Odwoływanych jest także coraz więcej festiwali zaplanowanych na 2020 rok. Pierwszą dużą imprezą, która poinformowała o zmianie terminu, była Coachella. Kalifornijski festiwal miał odbyć się w weekendy 10-12 oraz 17-19 kwietnia, czyli stosunkowo bardzo krótko po ogłoszeniu pandemii. Organizatorom udało się jednak przełożyć wydarzenie na październik, a dodatkowo zachować cały ustalony już lineup. Niestety, bardziej radykalną decyzję podjęli organizatorzy Glastonbury, którzy zdecydowali się po prostu odwołać tegoroczną edycję festiwalu. Bilety na Glastonbury od lat jednak wyprzedają zaledwie w ciągu kilku minut, a organizatorzy zapewnili, że kupione w tym roku karnety zachowają ważność do przyszłego roku. Te dwa legendarne wydarzenia zaliczają się jednak do wyjątków. Zdecydowana większość organizatorów albo nie sprzedała dotychczas większości biletów, albo nie będzie miała możliwości, aby zmienić datę wydarzenia.
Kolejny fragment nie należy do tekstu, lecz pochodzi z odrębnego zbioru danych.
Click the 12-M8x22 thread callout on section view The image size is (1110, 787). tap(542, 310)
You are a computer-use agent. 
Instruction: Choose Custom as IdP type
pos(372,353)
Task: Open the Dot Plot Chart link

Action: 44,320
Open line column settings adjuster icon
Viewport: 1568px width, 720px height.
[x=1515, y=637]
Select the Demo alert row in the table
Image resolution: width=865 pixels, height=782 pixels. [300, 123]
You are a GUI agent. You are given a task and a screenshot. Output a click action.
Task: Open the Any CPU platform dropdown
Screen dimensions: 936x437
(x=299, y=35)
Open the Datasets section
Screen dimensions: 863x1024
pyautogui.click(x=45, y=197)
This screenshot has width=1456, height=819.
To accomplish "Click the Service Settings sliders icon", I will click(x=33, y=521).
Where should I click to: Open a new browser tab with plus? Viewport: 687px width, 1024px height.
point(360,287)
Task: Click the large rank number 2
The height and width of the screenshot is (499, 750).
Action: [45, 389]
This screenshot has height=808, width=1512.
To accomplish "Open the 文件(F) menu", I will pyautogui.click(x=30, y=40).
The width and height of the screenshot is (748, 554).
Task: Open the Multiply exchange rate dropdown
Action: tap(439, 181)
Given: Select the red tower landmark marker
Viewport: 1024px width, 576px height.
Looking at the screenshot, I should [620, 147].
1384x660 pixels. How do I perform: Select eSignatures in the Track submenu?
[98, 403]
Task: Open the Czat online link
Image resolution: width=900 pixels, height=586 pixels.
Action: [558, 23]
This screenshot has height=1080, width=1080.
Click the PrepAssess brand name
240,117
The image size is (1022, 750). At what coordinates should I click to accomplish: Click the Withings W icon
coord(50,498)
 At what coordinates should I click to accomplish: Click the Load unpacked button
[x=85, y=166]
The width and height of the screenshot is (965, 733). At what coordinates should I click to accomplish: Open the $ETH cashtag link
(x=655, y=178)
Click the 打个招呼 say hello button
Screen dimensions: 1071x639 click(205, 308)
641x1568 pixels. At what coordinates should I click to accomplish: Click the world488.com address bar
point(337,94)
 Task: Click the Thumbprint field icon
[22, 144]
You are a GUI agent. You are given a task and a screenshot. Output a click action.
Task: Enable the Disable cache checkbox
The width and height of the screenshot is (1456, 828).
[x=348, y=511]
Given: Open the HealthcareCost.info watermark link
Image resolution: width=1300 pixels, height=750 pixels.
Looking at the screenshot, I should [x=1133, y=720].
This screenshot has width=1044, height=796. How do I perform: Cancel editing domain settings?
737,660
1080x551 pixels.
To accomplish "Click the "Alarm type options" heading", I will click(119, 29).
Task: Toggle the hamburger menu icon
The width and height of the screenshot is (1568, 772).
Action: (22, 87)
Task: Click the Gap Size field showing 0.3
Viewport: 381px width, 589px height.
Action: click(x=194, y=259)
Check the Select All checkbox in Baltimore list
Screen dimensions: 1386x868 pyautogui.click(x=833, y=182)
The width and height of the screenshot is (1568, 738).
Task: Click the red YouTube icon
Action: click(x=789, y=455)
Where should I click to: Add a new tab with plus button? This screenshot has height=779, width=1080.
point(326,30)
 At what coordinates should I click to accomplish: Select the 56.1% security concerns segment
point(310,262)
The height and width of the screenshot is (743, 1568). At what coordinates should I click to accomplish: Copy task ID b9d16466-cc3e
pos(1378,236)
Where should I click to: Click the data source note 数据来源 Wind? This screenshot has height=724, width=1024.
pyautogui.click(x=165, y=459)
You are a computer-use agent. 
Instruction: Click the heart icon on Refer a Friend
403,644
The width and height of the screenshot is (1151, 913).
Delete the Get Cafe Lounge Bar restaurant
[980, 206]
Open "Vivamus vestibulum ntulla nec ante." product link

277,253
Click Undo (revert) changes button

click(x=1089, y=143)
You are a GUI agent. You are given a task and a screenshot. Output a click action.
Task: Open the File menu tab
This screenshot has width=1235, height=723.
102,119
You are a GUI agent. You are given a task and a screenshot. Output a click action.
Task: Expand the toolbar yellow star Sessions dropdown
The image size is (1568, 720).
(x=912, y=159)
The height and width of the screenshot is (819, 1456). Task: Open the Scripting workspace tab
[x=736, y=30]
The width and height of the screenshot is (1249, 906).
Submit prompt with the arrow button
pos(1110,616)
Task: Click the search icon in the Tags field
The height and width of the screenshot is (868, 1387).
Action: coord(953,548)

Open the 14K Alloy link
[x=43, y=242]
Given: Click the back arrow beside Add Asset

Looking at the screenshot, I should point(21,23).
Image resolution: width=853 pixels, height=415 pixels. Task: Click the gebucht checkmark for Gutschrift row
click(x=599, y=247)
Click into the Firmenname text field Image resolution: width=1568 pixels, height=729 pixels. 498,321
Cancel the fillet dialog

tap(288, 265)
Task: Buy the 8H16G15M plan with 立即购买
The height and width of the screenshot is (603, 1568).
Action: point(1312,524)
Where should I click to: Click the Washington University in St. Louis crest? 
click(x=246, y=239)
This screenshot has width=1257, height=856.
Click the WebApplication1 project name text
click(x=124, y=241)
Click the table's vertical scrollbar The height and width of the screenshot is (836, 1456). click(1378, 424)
Festiwale muzyczne zagrożone?
Organizacja festiwalu pochłania bardzo duże nakłady finansowe, a odwołanie imprezy może wiązać się z ogromnymi stratami. Europejscy organizatorzy nie zamierzają się jeszcze poddawać. W mediach pojawił 'apel europejskich festiwali', pod którym podpisały się także największe polskie imprezy tego typu, jak Open'er, Orange Warsaw czy OFF. W oświadczeniu możemy przeczytać m.in.:
W świetle tych faktów i posiadanej wiedzy będziemy obserwować obecną, globalną sytuację zdrowotną w ciągu nadchodzących tygodni i wspólnie informować Was o podjętych decyzjach. Niemniej jednak wszyscy oczekujemy, że będziemy tego lata organizować nasze festiwale. Będziemy zjednoczeni, by uczynić je bezpiecznym doświadczeniem dla festiwalowiczów i świata zewnętrznego
Posłuchaj podcastów, w których Robert Kasprzak z BGK wyjaśnia, co mogą zrobić przedsiębiorcy w czasie kryzysu, aby móc utrzymać płynność firmy:
Mimo to na odwołanie imprezy zdecydował się już m.in. brytyjski Download Festival, który w swoim oświadczeniu podkreślił jednak, że impreza powróci za rok. Z kolei organizatorzy czeskiego festiwalu Pohoda, który pod względem lineupu jest porównywalny do polskiego Open'era, zaznaczyli, że tego typu wydarzenia nie mają zbyt wielkich szans na przeniesienie na jesień. Pierwszym problemem jest pogoda niedostosowana do nocowania na polu namiotowym, a drugim fakt, że niezwykle trudno jest uzgodnić na nowo termin 150 zespołów i wykonawców. Zdaniem wielu osób odwołanie kolejnych festiwali na ten tok to wyłącznie kwestia czasu. Dość powiedzieć, że OWF póki co wstrzymał ogłoszenia kolejnych artystów.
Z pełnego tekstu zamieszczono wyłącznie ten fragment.